Así las cosas, encontramos la plenitud de agosto en la playa y en lo que a ella se asocia como los helados y la familia. También sucede en los viajes con amigos, en el pueblo y en sus fiestas de verano. Pero fácilmente podría objetarse que igualmente los incendios, el roce familiar y las medusas forman parte de esa plenitud veraniega. ¿¡Qué plenitud más primorosa que las de las llamas del fuego!?

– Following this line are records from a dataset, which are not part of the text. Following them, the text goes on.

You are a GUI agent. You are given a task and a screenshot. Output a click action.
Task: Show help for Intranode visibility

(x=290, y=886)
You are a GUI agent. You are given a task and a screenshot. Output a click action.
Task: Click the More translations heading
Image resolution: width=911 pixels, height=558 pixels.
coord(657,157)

En esta columna intento cazar lo mejor de agosto para el disfrute y así, de camino, sacudirnos esta polvareda de pesadumbre que nos rodea. Porque, si no lo ha notado, abunda a nuestro alrededor artículos amargos y de denuncia enconada. Para la izquierda especialmente está siendo el verano del repliegue. El cambio se aproxima lento e inexorable y quien no ha salvado antes la honestidad crítica, se adentra en callejones sin salida de los que solo saldrá con gallardías de última hora. Con estas circunstancias hay que recordar aquello que dicen los cinéfilos, que es más fácil hacer drama que buena comedia. Yo estoy convencido de una plenitud no solo de temporada sino de por vida.

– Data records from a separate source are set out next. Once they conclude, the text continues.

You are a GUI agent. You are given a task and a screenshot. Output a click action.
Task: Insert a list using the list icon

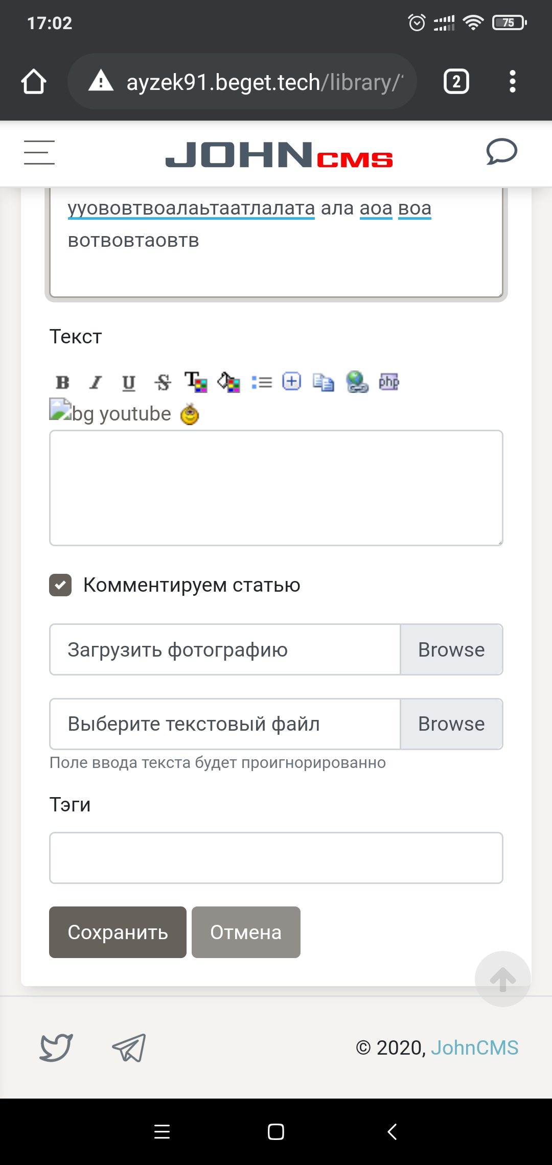click(x=262, y=382)
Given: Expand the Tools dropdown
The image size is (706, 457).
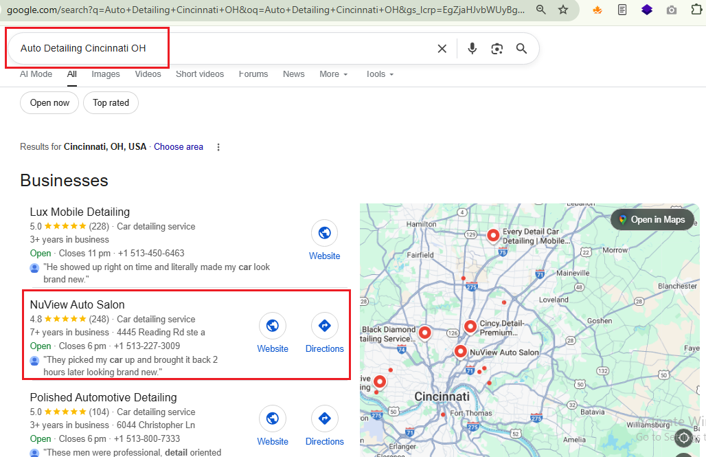Looking at the screenshot, I should 379,74.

La plenitud requiere, en todo caso, saberse soberano del pensamiento desde la unidad fundamental que todo concepto reclama. Hay que pulverizar esas menudencias de la polarización y de la fragmentariedad en la plurinada. Y para atraparla en una columna como esta, hay que salir y vivir. Y por eso yo he salido a la frutería y me he comprado una sandía.
Efectivamente, me dejé de helados y de su efímera consistencia. Fui derechito a la frutería para comprar una sandía gorda. Me la llevé bajo el brazo a casa tan feliz como un niño con su pelota nueva. La dejé en el suelo en un punto fresco de la cocina. Dormí la siesta bajo el ventilador de aspas solo para despertarme aletargado y hacer que sus efectos fueran exponenciales.

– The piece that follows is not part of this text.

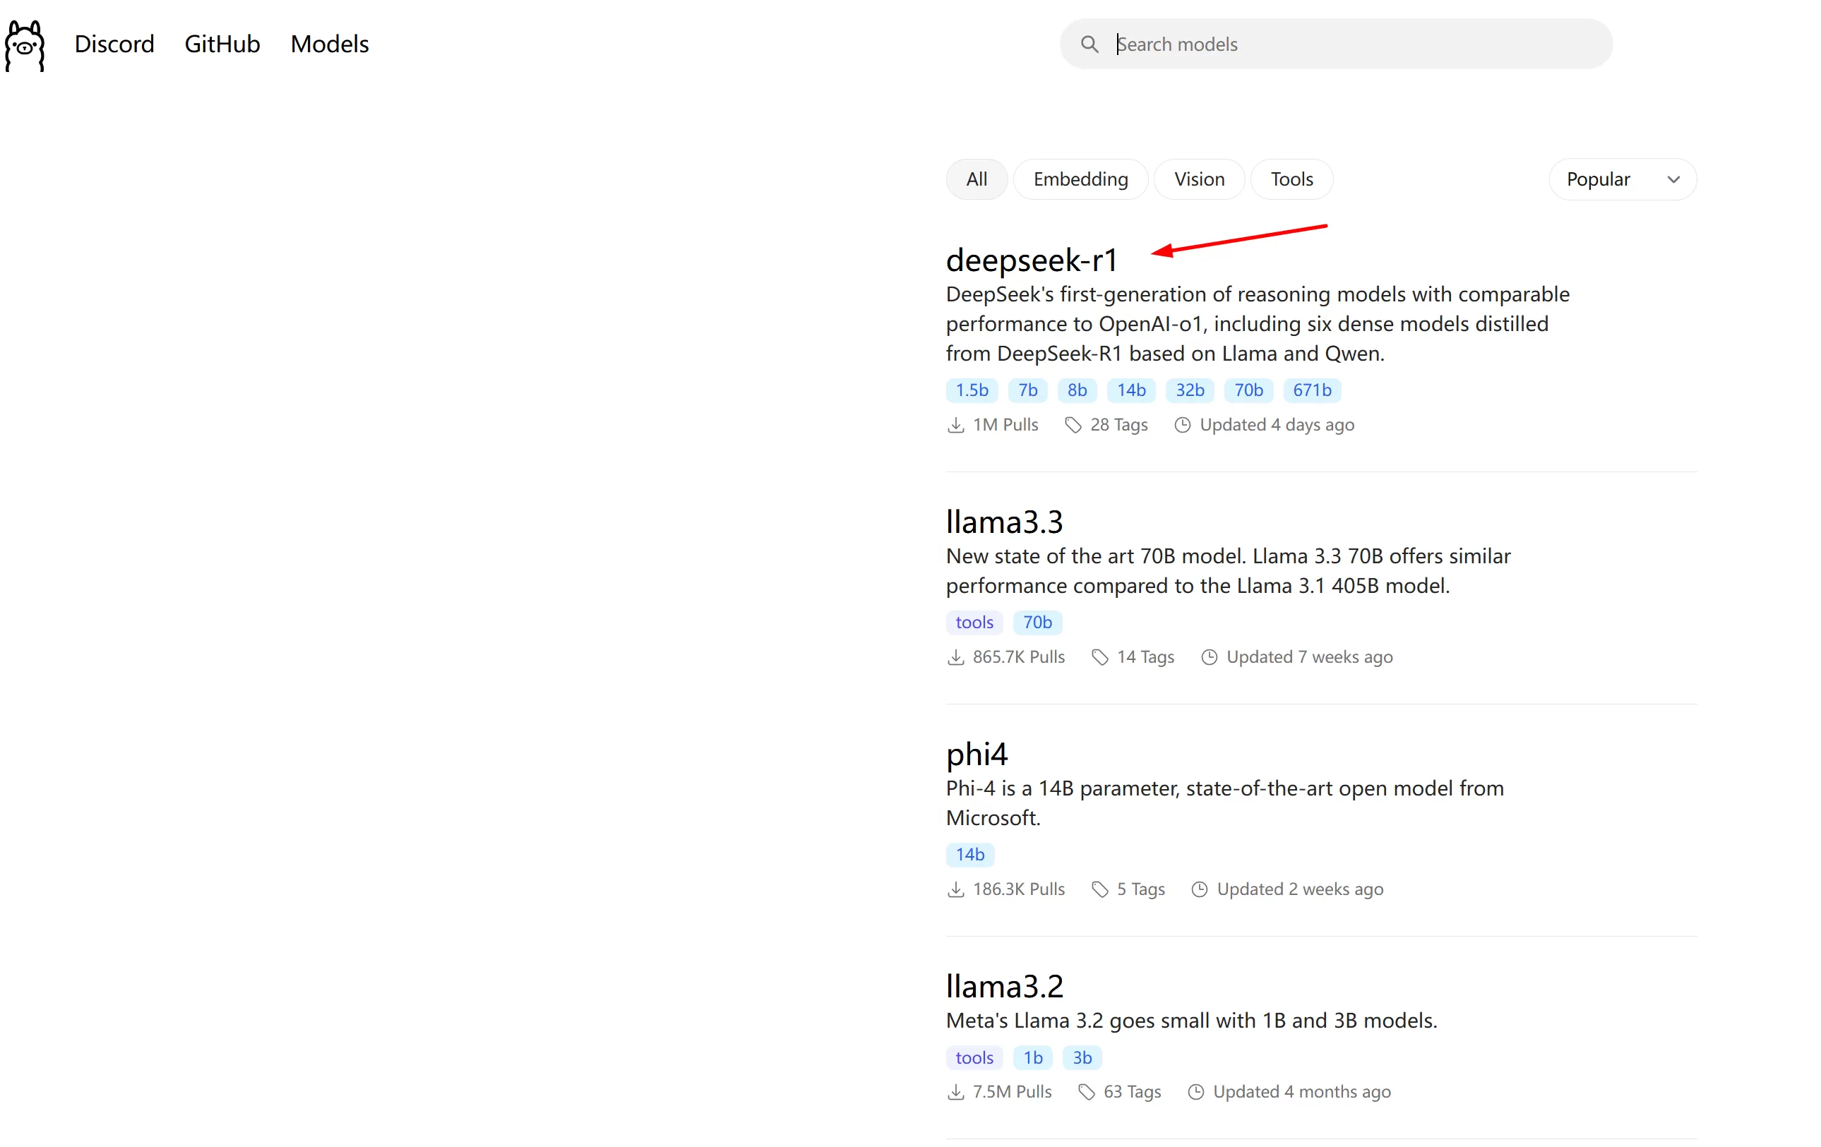
Task: Open the Models page from the navigation
Action: pos(330,45)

Así, parsimoniosamente, me lavé la cara y, acto seguido, agarré la sandía con una mano y un cuchillo melonero con la otra. La coloqué en lo alto de la mesa. Le clavé el cuchillo y conforme lo bajaba abriendo su corteza crujía y se resquebrajaba como una falla del terreno. Las papilas gustativas y el sistema nervioso todo se excitaban con un margen de aceleración enorme. Tajada a tajada fui menguando su volumen. Cómo es posible tal espectáculo de perfección esférica, contraste externo e interno, dulzor infinito y zumo que me resbalaba por barbilla, cuello y manos. Sin moralismos, la devoré. Qué plenitud, amigo.